Scientists have found a way to make batteries from paper and spit. But don’t expect the batteries to power your electric vehicle or take the place of your lithium-ion home storage system.
Instead, the biodegradable, paper-based batteries devised by a team at Binghamton State University of New York are designed for disposable, one-time applications “like AA batteries,” said one of the researchers.
“I would not compare it to traditional batteries because the application is different,” said associate professor Seokheun "Sean" Choi from Binghamton’s Electrical and Computer Engineering Department. “Ours will be for low-cost, low-power applications like biosensors.”
In a paper published June in the journal Advanced Sustainable Systems, the research team noted that paper-based microbial batteries “may be an excellent way to reduce the dramatic increase in electronic waste.”
Until now, though, progress in the development of paper batteries has been hampered by their low performance and questionable biodegradability.
The Binghamton battery team’s concept uses polyamic acid and polypyromellitic dianhydride‐p‐phenylenediamine in a porous hydrophilic network of cellulose fibers.
According to earlier research, microbial fuel cells in the battery can be activated by water, such as that contained in saliva.
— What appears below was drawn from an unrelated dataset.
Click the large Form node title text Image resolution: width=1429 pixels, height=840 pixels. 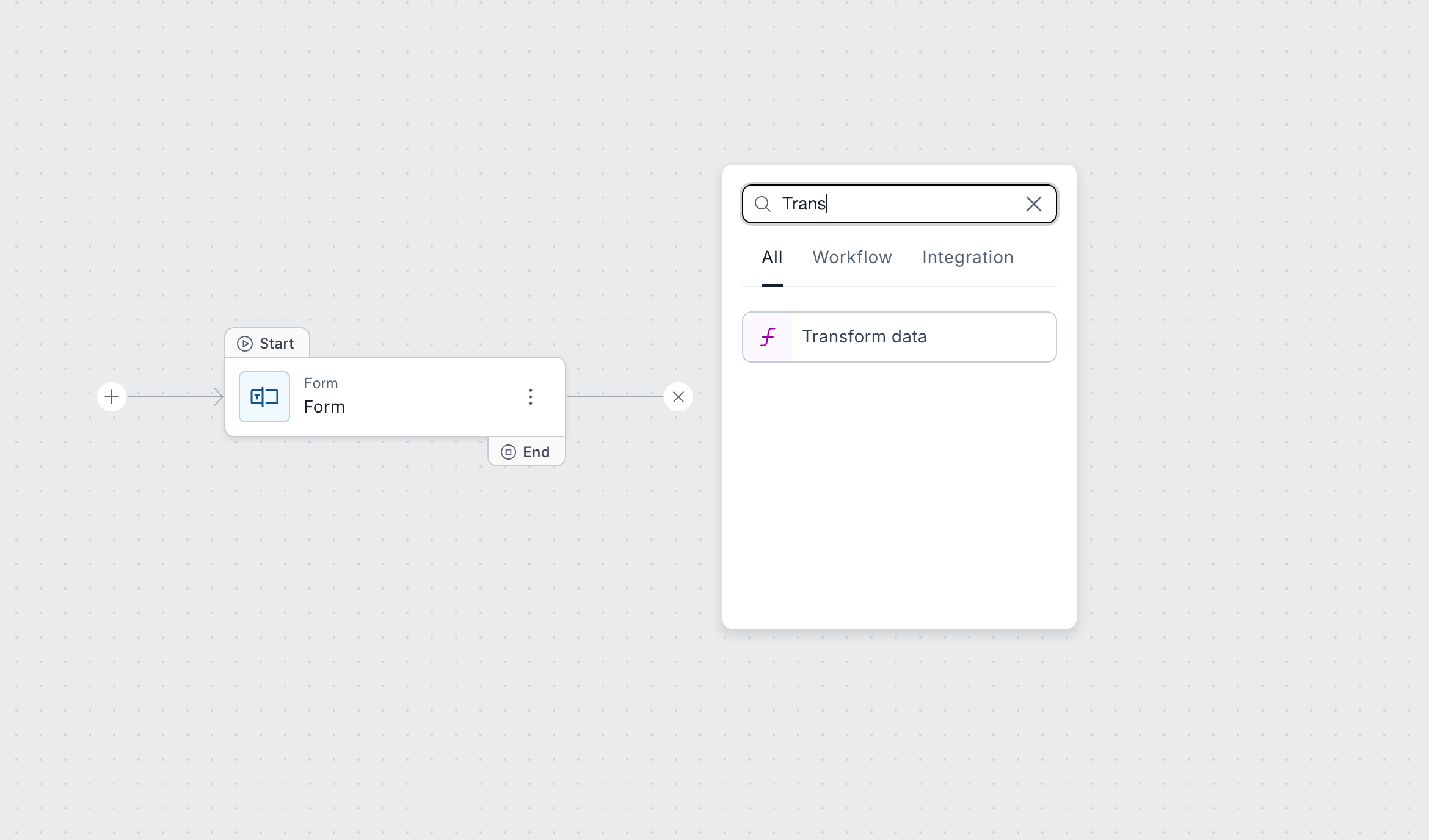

The technology has a much higher power‐to‐cost ratio than previously reported paper‐based microbial batteries, the researchers claimed.
And the biobattery biodegrades without special facilities, conditions or other microorganisms, they said. Choi said his team’s battery was capable of producing up to 4 microwatts of power and 26 microamps of electric current per square centimeter.
A rough calculation shows that to store or deliver the peak output of a typical 6-kilowatt residential solar array, you would need around 150,000 square meters of such a paper battery. If laid out as a square, this would have sides around 387 meters long.
In theory, it might be possible to cut this down to a more manageable size, under 2.3 square meters, by folding the paper eight times, which is about the practical limit for the number of times you can fold the material.
Nevertheless, it is clear that paper-based batteries will not pose a threat to lithium-ion any time soon. “This is for small-power applications, like HIV biosensors, which need to be disposed [of] right after use,” Choi confirmed.
While paper batteries may be some way off commercialization and are unlikely to ever compete with mainstream technologies such as lithium-ion, they could be useful to the wider energy storage market in two ways.
One is that they could extend the range of devices that are able to store energy, potentially improving the flexibility of the electricity network. Last year, a paper on grid regulation in the U.K. recommended that storage should be embedded right across the energy system.
Paper batteries could potentially extend this storage capacity down to very small and transient sources of electrical demand, for example avoiding the need for plug-in sensors in some medical applications.
By doing this, cheap and biodegradable paper batteries could provide a second benefit: helping relieve the materials burden imposed by increasing electrification.
Although it is still unclear how the transition from a fossil-fuel to a renewables-and-storage system might stress supplies of materials such as cobalt, there can be little doubt that making some batteries from paper could ease the situation.
The next unknown: How much will biobatteries cost?
A matchbook-sized, paper-based biosensor developed by Choi and his colleagues in 2015 was cited as costing five cents. Today, the paper battery concept is still at “a science level,” said Choi, with testing needed to establish basic characteristics such as bacterial toxicity, packaging, storage and shelf life.
The work is being supported by a grant from the National Science Foundation and carried out within the Center for Research in Advanced Sensing Technologies and Environmental Sustainability at Binghamton.
Separate from the work at Binghamton, in July a Swedish packaging company called BillerudKorsnäs announced it was working with Uppsala University in Sweden on the development of paper batteries to help with package tracing.
“With electrodes based on cellulose from wood fiber, the ambition is that in the future it will be possible to recycle batteries along with their boxes and make them into new boxes or paper batteries,” said the company.